Work instructions: Take the listing and give it again exactly, from its first line to its last line.

Supplied information:

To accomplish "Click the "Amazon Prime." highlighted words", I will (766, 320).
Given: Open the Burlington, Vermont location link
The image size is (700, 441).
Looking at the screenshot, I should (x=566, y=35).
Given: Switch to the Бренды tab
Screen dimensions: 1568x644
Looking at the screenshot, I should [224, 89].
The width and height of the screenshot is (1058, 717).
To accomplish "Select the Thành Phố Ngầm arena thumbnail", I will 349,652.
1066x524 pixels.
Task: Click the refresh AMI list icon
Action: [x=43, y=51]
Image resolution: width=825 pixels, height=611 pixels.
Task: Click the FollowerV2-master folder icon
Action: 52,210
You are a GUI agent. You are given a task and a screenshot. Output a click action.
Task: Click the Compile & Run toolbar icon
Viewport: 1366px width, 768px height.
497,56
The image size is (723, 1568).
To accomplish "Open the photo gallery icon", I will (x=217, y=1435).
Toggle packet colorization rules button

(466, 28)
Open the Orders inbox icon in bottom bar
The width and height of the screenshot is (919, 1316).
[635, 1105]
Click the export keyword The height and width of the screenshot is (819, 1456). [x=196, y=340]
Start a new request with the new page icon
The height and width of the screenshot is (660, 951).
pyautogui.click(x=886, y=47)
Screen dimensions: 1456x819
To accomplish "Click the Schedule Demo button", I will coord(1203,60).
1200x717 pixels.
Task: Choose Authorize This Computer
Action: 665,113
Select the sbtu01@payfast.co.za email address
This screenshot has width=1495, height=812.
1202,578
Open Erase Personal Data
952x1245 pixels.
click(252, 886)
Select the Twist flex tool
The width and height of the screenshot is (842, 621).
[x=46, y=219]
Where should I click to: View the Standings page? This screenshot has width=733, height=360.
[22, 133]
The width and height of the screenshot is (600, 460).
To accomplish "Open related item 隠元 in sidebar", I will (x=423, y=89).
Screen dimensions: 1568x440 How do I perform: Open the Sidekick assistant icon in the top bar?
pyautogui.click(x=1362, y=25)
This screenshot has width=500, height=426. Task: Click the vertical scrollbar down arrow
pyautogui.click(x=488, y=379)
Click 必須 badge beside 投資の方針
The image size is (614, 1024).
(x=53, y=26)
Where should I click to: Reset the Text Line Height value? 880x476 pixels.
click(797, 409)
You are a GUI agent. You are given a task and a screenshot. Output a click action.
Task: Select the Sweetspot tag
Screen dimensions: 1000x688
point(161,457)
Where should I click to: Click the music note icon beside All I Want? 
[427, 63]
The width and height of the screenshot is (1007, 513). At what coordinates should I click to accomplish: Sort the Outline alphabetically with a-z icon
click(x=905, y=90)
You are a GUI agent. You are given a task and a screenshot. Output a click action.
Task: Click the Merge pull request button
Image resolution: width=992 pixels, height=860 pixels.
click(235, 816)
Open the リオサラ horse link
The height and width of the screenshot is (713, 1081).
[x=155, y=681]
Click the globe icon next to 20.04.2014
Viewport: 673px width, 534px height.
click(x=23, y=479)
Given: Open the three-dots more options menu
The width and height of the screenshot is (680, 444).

Response area:
To accomplish "Click the "Amazon Prime." highlighted words", I will (766, 320).
Given: Open the Burlington, Vermont location link
The image size is (700, 441).
Looking at the screenshot, I should (x=566, y=35).
Given: Switch to the Бренды tab
Screen dimensions: 1568x644
Looking at the screenshot, I should [224, 89].
The width and height of the screenshot is (1058, 717).
To accomplish "Select the Thành Phố Ngầm arena thumbnail", I will 349,652.
1066x524 pixels.
Task: Click the refresh AMI list icon
Action: [x=43, y=51]
Image resolution: width=825 pixels, height=611 pixels.
Task: Click the FollowerV2-master folder icon
Action: 52,210
You are a GUI agent. You are given a task and a screenshot. Output a click action.
Task: Click the Compile & Run toolbar icon
Viewport: 1366px width, 768px height.
497,56
The image size is (723, 1568).
To accomplish "Open the photo gallery icon", I will (x=217, y=1435).
Toggle packet colorization rules button

(466, 28)
Open the Orders inbox icon in bottom bar
The width and height of the screenshot is (919, 1316).
[635, 1105]
Click the export keyword The height and width of the screenshot is (819, 1456). [x=196, y=340]
Start a new request with the new page icon
The height and width of the screenshot is (660, 951).
pyautogui.click(x=886, y=47)
Screen dimensions: 1456x819
To accomplish "Click the Schedule Demo button", I will coord(1203,60).
1200x717 pixels.
Task: Choose Authorize This Computer
Action: 665,113
Select the sbtu01@payfast.co.za email address
This screenshot has width=1495, height=812.
1202,578
Open Erase Personal Data
952x1245 pixels.
click(252, 886)
Select the Twist flex tool
The width and height of the screenshot is (842, 621).
[x=46, y=219]
Where should I click to: View the Standings page? This screenshot has width=733, height=360.
[22, 133]
The width and height of the screenshot is (600, 460).
To accomplish "Open related item 隠元 in sidebar", I will (x=423, y=89).
Screen dimensions: 1568x440 How do I perform: Open the Sidekick assistant icon in the top bar?
pyautogui.click(x=1362, y=25)
This screenshot has width=500, height=426. Task: Click the vertical scrollbar down arrow
pyautogui.click(x=488, y=379)
Click 必須 badge beside 投資の方針
The image size is (614, 1024).
(x=53, y=26)
Where should I click to: Reset the Text Line Height value? 880x476 pixels.
click(797, 409)
You are a GUI agent. You are given a task and a screenshot. Output a click action.
Task: Select the Sweetspot tag
Screen dimensions: 1000x688
point(161,457)
Where should I click to: Click the music note icon beside All I Want? 
[427, 63]
The width and height of the screenshot is (1007, 513). At what coordinates should I click to accomplish: Sort the Outline alphabetically with a-z icon
click(x=905, y=90)
You are a GUI agent. You are given a task and a screenshot. Output a click action.
Task: Click the Merge pull request button
Image resolution: width=992 pixels, height=860 pixels.
click(235, 816)
Open the リオサラ horse link
The height and width of the screenshot is (713, 1081).
[x=155, y=681]
Click the globe icon next to 20.04.2014
Viewport: 673px width, 534px height.
click(x=23, y=479)
Given: Open the three-dots more options menu
The width and height of the screenshot is (680, 444).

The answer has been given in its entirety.